Emas naik di sesi Asia pada hari Selasa karena investor terus mengolah kemungkinan kenaikan suku bunga Fed bulan ini, tercipta dari data pekerjaan AS yang lebih lemah dari harapan di akhir pekan lalu.

Emas untuk pengiriman Desember di divisi Comex Bursa Perdagangan New York naik 0,31% menjadi $1,330.85 per troy ounce. Perak di Comex untuk pengiriman Desember melonjak 1,35% ke $19,627 per troy ounce, sementara tembaga berjangka mendatar di $2,082 per pon.

Semalam, harga emas tetap stabil dekat satu minggu tertinggi selama perdagangan Amerika, karena volume perdagangan diperkirakan tetap sepi untuk libur libur Hari Buruh.

Pada hari Jumat, emas reli ke puncak satu minggu $1,334.00 akibat data ketenagakerjaan AS yang mengecewakan mengurangi kemungkinan bahwa Federal Reserve akan menaikkan suku bunga pada pertemuan kebijakan di akhir bulan ini.

Ekonomi AS menambahkan 151.000 pekerjaan pada bulan Agustus, mengecewakan ekspektasi peningkatan 180.000 dan melambat dari posisi 275.000 yang dibuat pada bulan Juli, Departemen Tenaga Kerja mengatakan Jumat pekan lalu.

Tingkat pengangguran tetap tidak berubah pada 4,9% bulan ini, mengalahkan ekspektasi penurunan 4,8%, sedangkan rata-rata penghasilan per jam naik 0,1%, di bawah ekspektasi kenaikan 0,2%.

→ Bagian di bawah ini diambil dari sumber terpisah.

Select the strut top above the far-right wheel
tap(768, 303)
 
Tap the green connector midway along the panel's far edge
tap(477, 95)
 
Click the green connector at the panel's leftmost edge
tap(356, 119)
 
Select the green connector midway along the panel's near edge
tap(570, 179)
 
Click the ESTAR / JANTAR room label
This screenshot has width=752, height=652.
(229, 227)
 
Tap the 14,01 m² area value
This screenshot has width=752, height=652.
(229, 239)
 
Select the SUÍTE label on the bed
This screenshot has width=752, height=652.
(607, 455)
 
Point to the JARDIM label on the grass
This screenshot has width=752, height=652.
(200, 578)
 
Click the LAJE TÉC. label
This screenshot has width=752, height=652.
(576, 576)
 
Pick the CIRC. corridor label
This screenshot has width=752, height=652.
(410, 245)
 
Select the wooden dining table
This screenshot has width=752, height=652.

Dalam data yang mengecewakan itu mengurangi ekspektasi kenaikan suku bunga jangka pendek, investor masih percaya the Fed akan menaikkan suku bunga setidaknya satu kali sebelum akhir tahun ini, kemungkinan besar pada bulan Desember.

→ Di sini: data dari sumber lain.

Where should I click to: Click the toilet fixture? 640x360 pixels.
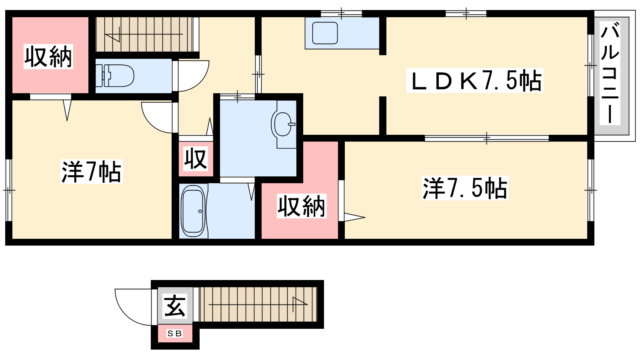pyautogui.click(x=114, y=76)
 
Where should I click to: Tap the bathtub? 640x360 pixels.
pyautogui.click(x=194, y=211)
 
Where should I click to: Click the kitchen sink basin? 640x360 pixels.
pyautogui.click(x=325, y=33)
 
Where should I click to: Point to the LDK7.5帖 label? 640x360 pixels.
pyautogui.click(x=475, y=81)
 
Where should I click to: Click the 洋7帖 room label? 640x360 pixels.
pyautogui.click(x=92, y=172)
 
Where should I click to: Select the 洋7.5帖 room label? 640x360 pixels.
pyautogui.click(x=465, y=188)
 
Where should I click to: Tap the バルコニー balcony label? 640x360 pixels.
pyautogui.click(x=610, y=73)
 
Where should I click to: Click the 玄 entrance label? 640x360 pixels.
pyautogui.click(x=175, y=306)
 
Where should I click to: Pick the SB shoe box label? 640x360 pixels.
pyautogui.click(x=174, y=334)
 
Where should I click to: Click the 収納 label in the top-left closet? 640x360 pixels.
pyautogui.click(x=48, y=56)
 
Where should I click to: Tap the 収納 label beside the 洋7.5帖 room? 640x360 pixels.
pyautogui.click(x=302, y=206)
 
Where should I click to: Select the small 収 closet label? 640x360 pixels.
pyautogui.click(x=196, y=159)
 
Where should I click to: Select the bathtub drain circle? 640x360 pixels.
pyautogui.click(x=200, y=212)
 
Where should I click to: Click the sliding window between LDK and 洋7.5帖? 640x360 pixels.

Menurut Perangkat Monitor Suku Bunga Fed Investing.com, investor menghargai kesempatan 30% dari kenaikan suku bunga pada pertemuan Fed 20-21 September.

Logam mulia sensitif terhadap pergerakan suku bunga AS, yang mengangkat biaya kesempatan memegang aset non-unggulan seperti emas batangan, sementara meningkatkan dolar dalam harganya.

Sebuah laporan pertumbuhan sektor jasa AS pada hari Selasa akan menjadi puncak minggu yang pendek ini, setelah para pejabat Fed baru-baru ini menunjukkan bahwa laju kenaikan suku bunga akan tergantung data selanjutnya. Selain jasa PMI, minggu ini dirilis juga Fed Beige Book, Rabu dan data omset pekerjaan JOLTS dalam fokus.